In terms of robustness, setting up a large inter-delay should avoid most of the possible errors of the transport latency. Also the checksums ensure that, if an error has occurred, the message blocks are requested until all the checksums are satisfied. There is a possibility that the checksum fails and there is a false positive, but these cases would be extremely few.
After the tests were performed, several false positive checksums were detected, but only when the inter-delay was equal to or lower than 50 milliseconds.
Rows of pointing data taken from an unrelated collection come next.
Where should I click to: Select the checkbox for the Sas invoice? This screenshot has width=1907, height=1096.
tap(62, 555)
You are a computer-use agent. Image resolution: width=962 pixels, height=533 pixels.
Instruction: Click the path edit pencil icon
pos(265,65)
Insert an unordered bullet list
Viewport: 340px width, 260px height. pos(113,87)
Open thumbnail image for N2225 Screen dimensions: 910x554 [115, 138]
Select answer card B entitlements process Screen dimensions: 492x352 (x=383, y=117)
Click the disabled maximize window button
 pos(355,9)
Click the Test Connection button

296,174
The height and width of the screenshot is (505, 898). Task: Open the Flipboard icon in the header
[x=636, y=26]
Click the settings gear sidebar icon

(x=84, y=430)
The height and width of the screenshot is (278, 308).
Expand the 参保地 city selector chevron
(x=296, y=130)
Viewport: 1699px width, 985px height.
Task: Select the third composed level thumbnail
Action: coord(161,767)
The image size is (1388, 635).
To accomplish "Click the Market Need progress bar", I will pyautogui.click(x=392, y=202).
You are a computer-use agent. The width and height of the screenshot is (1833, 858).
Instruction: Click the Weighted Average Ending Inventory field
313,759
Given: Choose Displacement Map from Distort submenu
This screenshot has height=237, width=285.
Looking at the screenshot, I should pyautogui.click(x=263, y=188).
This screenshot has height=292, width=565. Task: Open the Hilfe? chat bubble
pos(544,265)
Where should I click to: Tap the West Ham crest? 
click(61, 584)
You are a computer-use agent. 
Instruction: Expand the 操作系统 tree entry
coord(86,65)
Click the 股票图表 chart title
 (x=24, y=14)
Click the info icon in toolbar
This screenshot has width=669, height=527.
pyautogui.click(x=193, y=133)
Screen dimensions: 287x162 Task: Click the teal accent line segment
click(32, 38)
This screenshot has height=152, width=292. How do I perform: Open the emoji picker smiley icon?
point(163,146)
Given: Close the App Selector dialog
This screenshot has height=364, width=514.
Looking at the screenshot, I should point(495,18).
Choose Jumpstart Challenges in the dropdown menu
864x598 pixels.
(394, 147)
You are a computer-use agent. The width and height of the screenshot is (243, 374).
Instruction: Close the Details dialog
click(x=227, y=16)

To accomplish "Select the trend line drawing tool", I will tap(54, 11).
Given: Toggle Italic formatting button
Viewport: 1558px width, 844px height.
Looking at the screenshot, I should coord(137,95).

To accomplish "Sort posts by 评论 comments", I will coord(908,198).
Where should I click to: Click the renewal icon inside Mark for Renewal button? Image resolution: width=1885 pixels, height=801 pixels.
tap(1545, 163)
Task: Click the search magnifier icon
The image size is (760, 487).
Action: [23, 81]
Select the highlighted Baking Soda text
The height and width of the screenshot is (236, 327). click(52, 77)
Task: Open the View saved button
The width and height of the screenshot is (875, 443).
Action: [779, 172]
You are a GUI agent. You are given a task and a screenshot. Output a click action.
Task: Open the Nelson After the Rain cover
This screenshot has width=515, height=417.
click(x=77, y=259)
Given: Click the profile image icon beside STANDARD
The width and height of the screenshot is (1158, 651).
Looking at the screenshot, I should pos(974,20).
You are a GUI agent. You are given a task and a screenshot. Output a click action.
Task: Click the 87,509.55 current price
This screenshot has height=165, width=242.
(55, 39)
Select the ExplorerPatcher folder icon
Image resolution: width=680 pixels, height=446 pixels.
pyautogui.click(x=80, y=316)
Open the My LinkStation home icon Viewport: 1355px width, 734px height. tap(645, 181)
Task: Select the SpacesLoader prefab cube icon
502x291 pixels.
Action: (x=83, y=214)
Out of 411 tests performed with an inter-delay over 50 ms, none of them presented a false positive checksum (in essence, the message was correctly decoded). Out of 75 tests performed with an inter-delay equal to 50 ms, only 3 presented a false positive checksum (4%). Out of 30 tests performed with an inter-delay equal to 40 ms, 5 presented a false positive checksum (16.66%). After such tests, it is safe to state that robustness is guaranteed if the inter-delay is greater than or equal to 60 ms.
Another reason why we decided to use the cover of an icon hub is because the icons typically have a very similar byte size, so the loading time difference between two different images is highly reduced.
On the other hand, since the script is developed in Python, it is necessary that the compromised device can execute it. This is not a problem if the necessary software has been previously installed. However, if this is not the case, the device must contain a Python installation, which is not common on non-development oriented Windows systems. For this purpose, the script could be exported as an executable (being in Windows simply an .exe) so no installation is required. On Linux this should not be necessary since most distributions already have Python installed.